[The task]: Extract the lines from the first line of the records below through the line containing "You are a GUI", inclusive, and reproduce them exactly as written.

======== The data ========

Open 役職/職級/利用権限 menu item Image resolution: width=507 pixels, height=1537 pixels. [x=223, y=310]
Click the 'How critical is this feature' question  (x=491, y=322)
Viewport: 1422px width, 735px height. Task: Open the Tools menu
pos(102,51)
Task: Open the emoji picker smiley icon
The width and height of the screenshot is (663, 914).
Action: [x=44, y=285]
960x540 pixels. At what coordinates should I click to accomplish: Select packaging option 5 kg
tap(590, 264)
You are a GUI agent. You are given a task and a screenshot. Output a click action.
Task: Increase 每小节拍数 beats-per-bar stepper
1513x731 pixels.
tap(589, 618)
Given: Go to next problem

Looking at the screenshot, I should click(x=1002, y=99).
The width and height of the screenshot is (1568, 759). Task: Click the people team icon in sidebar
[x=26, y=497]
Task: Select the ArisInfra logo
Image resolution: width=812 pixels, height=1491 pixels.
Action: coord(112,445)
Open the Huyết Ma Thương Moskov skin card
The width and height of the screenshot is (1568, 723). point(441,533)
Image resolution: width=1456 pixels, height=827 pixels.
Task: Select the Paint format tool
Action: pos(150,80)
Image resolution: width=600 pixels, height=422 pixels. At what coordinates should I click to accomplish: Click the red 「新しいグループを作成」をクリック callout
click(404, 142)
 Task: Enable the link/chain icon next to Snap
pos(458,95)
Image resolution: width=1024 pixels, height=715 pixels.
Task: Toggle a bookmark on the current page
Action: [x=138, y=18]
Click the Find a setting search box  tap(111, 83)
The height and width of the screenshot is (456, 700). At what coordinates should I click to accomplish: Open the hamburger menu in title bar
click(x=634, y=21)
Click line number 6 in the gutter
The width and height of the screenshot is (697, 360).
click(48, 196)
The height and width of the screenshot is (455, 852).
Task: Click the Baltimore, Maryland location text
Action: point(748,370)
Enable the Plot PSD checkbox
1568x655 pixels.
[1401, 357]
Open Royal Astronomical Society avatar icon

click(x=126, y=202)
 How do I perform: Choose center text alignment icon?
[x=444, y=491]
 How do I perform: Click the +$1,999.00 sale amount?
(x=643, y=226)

========

[Answer section]:
Open 役職/職級/利用権限 menu item Image resolution: width=507 pixels, height=1537 pixels. [x=223, y=310]
Click the 'How critical is this feature' question  (x=491, y=322)
Viewport: 1422px width, 735px height. Task: Open the Tools menu
pos(102,51)
Task: Open the emoji picker smiley icon
The width and height of the screenshot is (663, 914).
Action: [x=44, y=285]
960x540 pixels. At what coordinates should I click to accomplish: Select packaging option 5 kg
tap(590, 264)
You are a GUI agent. You are given a task and a screenshot. Output a click action.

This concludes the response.